From the reported 2 billion that the Jubilee Party spent on its coming out party to the fleet of swanky new buses that CORD has unveiled in Mombasa ahead of its ten-year anniversary, the political coalitions are attempting to outdo each other in parading their wealth. During the last campaign season, helicopters became an indispensable asset and as we approach the 2017 poll, it is clear that no politician worth his salt will be seen dead without one. Their importance to the political class can be seen in the oft-cited fact that they are exempted from VAT even when school books aren’t.

For the people, such displays of opulence are meant to signal that the season for feasting has begun. In return for a seat at the table of state where the country is gobbled up, the politicians will dispense their largesse. The choppers and Prados, the buildings and buses, are the promise of that.

The limits on campaign finance spending recently announced by the Independent Electoral and Boundaries Commission will do little to diminish appetites. With Presidential candidates each officially allowed to spend up to Sh5.2 billion, candidates for 337 Parliamentary seats dishing out up to Sh30 million each; potential Governors and Senators for the 47 counties each allowed to serve up Sh443 million, and folks competing to be one of the country’s 2,258 MCAs offering up to Sh10 million each, it is clear that there will be plenty of money rolling around. And that’s only what they officially spend.

Unofficially, you can expect much more will be on offer. Given the ambiguity surrounding the IEBC regulations and lack of clarity about how they are to be enforced, it is unlikely that there’ll be much of a deterrent to exceeding the stated limits. For example, the period covered by the new regulations is the six months prior to August 8, 2017, the date of the next General Election. But five months ahead of the February 8 start date for the official campaign period, the country is already firmly on an election footing and money is already being spent without IEBC oversight.

Clearly, many, many billions will be poured over the next year or so.

The question is: What will these billions be buying? And sadly, for many, it will be silence and acquiescence. For most Kenyans, whose lives have been blighted by governmental neglect, theft and oppression, this is their one chance to get something back from the system which only seems to take. They know, from previous experience, there is little chance that all the promises that candidates and manifestos will make will amount to anything after the polls. They know that the system which their vote will legitimize is already rigged against them; once the politicians are in office, the opportunity to hold them accountable effectively disappears.

For example, although the constitution guarantees that the electorate has the right to recall an MP before the end of his term, it also effectively defeats its purpose by saying those very MPs will “enact legislation to provide for the grounds on which a member may be recalled and the procedure to be followed.” Predictably, the MPs made sure it would take nothing short of a miracle for them to so lose their seats. The law is currently being challenged in court.

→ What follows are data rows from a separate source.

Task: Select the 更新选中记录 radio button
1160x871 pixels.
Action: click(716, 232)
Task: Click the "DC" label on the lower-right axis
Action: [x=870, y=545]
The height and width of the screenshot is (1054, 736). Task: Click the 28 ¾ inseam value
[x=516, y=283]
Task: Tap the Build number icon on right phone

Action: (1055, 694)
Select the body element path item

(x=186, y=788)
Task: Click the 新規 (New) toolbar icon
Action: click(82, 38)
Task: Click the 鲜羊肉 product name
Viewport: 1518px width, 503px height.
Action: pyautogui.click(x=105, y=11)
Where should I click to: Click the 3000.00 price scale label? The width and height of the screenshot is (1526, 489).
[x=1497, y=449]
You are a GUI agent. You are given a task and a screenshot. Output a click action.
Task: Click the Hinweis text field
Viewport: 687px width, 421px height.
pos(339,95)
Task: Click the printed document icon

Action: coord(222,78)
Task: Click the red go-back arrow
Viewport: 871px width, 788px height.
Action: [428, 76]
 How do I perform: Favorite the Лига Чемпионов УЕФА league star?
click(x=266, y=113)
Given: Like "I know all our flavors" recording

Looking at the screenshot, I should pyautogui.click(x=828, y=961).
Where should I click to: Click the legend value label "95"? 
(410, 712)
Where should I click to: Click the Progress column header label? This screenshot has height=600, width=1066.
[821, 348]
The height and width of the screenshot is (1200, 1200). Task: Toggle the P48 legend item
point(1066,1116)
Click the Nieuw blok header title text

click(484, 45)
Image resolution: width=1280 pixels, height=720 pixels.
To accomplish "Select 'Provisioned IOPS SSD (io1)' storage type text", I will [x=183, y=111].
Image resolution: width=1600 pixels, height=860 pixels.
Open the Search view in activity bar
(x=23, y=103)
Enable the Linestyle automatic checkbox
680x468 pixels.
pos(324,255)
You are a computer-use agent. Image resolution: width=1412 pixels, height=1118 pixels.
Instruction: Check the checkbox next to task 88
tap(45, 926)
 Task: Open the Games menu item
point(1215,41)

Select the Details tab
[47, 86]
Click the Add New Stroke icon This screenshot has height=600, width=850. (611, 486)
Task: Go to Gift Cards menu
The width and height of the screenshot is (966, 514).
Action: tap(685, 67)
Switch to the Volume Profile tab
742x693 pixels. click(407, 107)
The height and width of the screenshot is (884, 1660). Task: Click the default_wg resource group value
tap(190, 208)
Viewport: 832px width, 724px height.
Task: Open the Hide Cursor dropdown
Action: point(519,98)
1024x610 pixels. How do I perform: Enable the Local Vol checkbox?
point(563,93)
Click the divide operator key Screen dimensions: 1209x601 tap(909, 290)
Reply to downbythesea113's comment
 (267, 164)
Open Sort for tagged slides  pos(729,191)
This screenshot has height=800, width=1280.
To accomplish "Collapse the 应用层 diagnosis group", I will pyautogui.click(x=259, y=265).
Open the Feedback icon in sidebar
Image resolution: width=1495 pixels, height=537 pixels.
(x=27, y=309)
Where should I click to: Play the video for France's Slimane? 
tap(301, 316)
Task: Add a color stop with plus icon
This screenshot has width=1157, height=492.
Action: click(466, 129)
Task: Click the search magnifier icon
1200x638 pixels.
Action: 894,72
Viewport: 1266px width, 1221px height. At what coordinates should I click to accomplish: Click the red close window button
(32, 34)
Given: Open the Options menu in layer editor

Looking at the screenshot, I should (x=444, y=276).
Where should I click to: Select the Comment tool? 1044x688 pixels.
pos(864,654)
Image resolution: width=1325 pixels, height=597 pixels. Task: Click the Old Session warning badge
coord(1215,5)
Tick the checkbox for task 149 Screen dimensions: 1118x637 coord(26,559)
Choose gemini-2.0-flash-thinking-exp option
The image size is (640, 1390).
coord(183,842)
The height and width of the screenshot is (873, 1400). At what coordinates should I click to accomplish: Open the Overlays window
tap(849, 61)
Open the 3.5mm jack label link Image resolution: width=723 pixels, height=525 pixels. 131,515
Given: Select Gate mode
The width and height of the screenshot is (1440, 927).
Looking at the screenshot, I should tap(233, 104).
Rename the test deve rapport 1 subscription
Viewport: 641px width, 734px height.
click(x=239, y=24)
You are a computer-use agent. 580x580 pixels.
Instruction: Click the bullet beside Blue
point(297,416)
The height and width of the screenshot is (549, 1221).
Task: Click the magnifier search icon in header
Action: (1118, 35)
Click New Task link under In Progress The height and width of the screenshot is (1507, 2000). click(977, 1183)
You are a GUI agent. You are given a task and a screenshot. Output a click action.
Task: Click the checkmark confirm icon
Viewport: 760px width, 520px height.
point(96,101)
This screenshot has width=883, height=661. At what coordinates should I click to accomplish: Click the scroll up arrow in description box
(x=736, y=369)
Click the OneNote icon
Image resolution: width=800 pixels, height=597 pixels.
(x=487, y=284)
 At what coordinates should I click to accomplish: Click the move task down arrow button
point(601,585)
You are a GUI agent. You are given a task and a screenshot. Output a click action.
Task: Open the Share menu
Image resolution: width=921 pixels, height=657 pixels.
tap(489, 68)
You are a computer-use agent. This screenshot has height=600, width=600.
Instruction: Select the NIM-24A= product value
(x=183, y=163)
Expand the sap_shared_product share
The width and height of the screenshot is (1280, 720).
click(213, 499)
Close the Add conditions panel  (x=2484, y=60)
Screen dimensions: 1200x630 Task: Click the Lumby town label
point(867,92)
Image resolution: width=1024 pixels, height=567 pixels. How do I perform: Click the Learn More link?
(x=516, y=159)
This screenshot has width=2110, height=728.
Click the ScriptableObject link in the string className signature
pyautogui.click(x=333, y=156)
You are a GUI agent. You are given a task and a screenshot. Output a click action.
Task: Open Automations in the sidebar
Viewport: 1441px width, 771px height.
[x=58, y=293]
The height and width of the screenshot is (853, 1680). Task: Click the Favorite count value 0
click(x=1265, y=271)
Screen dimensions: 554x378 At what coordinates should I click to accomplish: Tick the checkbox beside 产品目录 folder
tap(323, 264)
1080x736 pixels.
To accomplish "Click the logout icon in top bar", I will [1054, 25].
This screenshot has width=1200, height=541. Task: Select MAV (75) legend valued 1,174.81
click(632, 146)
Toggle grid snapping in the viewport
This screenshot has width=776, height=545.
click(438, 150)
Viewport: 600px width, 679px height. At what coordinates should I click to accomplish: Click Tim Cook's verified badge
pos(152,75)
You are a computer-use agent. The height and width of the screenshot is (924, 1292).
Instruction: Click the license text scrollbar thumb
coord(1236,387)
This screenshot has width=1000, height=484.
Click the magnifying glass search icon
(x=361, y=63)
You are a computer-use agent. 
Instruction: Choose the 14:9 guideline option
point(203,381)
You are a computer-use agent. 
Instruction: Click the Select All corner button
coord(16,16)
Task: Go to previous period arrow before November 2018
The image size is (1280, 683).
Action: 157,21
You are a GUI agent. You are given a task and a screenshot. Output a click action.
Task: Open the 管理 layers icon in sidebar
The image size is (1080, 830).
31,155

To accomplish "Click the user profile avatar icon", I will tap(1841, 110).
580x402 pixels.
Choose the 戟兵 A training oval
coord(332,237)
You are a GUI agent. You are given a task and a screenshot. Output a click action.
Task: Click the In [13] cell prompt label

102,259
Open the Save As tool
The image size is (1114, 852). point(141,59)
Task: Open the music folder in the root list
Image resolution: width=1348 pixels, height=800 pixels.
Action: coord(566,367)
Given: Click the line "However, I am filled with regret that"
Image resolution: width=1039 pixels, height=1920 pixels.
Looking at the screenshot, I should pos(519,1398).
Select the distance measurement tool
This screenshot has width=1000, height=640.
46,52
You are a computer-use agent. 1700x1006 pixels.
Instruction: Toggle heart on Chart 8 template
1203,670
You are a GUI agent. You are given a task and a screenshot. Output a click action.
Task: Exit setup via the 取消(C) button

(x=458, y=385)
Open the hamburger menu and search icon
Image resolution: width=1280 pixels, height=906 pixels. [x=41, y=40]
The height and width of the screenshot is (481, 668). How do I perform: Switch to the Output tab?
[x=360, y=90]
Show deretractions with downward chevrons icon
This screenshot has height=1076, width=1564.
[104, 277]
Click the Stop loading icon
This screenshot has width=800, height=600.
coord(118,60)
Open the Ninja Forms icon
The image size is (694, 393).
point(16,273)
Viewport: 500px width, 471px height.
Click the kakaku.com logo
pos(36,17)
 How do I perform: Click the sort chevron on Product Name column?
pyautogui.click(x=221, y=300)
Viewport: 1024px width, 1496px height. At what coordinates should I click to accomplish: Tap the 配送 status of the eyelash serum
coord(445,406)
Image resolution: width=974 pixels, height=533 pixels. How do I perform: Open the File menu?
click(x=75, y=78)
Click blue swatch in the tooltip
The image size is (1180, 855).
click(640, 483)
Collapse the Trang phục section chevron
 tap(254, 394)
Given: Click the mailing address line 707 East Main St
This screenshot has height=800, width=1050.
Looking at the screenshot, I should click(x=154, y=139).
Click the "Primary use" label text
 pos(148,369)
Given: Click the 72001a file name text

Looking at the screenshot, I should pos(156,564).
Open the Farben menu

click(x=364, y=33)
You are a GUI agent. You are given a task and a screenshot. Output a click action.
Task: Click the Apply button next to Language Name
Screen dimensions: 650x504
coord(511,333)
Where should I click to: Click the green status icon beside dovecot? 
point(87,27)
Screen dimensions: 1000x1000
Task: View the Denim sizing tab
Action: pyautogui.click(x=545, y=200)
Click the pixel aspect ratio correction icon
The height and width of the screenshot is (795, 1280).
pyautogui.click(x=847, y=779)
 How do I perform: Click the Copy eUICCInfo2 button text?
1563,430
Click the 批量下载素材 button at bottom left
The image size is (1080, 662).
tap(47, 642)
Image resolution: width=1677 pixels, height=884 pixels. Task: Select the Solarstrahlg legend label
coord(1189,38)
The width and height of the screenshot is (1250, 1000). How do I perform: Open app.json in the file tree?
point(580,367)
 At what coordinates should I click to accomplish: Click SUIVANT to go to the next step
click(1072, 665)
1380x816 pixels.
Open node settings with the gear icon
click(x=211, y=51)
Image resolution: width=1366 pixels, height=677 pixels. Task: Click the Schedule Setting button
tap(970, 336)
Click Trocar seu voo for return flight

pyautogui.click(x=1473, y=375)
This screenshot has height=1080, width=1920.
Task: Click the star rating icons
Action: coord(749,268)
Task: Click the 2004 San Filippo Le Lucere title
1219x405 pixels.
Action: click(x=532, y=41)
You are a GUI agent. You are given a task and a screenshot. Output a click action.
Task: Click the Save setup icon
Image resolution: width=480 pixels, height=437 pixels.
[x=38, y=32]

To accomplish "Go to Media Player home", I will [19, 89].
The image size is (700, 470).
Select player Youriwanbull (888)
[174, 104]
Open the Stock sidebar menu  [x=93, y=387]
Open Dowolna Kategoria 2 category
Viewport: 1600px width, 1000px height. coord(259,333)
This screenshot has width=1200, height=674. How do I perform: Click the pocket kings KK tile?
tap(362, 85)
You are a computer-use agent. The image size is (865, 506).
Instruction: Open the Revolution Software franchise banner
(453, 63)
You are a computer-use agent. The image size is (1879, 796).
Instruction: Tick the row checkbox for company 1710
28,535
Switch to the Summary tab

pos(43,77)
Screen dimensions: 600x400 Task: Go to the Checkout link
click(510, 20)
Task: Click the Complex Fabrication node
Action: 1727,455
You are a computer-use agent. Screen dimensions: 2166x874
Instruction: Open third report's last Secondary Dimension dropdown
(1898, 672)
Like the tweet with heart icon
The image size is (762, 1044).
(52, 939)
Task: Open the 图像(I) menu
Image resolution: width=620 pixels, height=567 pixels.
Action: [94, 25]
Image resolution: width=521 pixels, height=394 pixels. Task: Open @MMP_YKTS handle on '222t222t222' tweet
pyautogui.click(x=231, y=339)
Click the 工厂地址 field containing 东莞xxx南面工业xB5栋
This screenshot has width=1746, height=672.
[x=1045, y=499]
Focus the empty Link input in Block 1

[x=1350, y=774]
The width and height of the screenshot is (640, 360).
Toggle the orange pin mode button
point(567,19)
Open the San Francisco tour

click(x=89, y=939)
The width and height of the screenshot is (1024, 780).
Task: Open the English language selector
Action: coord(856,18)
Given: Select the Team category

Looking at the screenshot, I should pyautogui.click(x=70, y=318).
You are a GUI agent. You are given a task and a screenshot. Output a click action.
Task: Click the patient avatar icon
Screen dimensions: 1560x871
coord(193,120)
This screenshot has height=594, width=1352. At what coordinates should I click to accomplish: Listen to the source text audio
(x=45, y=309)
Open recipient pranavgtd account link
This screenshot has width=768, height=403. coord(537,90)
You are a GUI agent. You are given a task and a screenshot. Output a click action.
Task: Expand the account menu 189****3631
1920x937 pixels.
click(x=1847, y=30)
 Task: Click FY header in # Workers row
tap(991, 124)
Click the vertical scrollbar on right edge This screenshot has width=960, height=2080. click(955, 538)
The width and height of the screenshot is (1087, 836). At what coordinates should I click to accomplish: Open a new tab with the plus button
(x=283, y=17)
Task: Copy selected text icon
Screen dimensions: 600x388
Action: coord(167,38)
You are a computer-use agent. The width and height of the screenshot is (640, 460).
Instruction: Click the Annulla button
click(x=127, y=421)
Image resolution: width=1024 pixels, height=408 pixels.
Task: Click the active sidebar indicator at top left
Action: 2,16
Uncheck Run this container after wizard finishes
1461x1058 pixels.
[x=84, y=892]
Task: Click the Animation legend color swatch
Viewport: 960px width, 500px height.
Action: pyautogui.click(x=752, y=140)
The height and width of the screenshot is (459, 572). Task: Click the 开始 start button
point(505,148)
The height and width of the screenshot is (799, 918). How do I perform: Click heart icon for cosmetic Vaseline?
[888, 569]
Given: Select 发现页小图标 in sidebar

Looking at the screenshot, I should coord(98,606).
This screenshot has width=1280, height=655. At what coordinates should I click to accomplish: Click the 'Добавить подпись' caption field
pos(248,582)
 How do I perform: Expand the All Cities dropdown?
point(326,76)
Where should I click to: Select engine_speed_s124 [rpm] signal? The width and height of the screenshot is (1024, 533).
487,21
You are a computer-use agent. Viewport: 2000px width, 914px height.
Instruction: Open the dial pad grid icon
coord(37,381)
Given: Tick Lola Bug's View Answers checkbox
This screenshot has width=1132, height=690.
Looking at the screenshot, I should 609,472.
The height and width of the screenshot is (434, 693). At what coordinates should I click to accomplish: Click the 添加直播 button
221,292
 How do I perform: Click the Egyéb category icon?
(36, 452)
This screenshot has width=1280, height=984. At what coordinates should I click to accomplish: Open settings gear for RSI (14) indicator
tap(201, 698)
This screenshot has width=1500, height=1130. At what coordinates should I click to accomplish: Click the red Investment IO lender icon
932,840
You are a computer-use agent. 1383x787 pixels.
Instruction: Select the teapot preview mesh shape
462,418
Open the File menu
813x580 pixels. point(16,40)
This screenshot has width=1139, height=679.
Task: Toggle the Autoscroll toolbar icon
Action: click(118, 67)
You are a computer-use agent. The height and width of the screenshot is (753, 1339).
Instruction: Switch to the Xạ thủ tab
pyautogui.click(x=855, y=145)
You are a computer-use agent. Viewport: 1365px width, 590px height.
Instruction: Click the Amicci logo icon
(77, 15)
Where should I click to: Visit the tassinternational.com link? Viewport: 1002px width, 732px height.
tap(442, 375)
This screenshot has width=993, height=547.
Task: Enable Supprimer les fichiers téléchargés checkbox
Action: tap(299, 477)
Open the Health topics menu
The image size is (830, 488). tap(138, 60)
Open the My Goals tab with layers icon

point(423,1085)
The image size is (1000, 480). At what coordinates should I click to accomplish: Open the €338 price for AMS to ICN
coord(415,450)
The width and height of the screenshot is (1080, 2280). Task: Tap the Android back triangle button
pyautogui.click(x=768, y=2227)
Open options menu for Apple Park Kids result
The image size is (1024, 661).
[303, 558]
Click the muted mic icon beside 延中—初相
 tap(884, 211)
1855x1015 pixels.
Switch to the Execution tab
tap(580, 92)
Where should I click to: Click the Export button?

For many, the electoral period is their only chance to “eat”. And in return, they will be expected to stay silent as the politicians steal and kill in their name. “You took our money and voted for us therefore you are complicit in our robbing you”.

But it is all little more than a ruse; a false bargain since the people are essentially forced to negotiate with a gun held to their heads. The displays of opulence that inaugurate the start of the eating season serve to hide the violence of the dispossession under a veneer of civility and mutual consent. “Willing buyer, willing seller” as Uhuru Kenyatta famously described it in 2013.

Remember that as you take your place at the national buffet. Bon Appétit.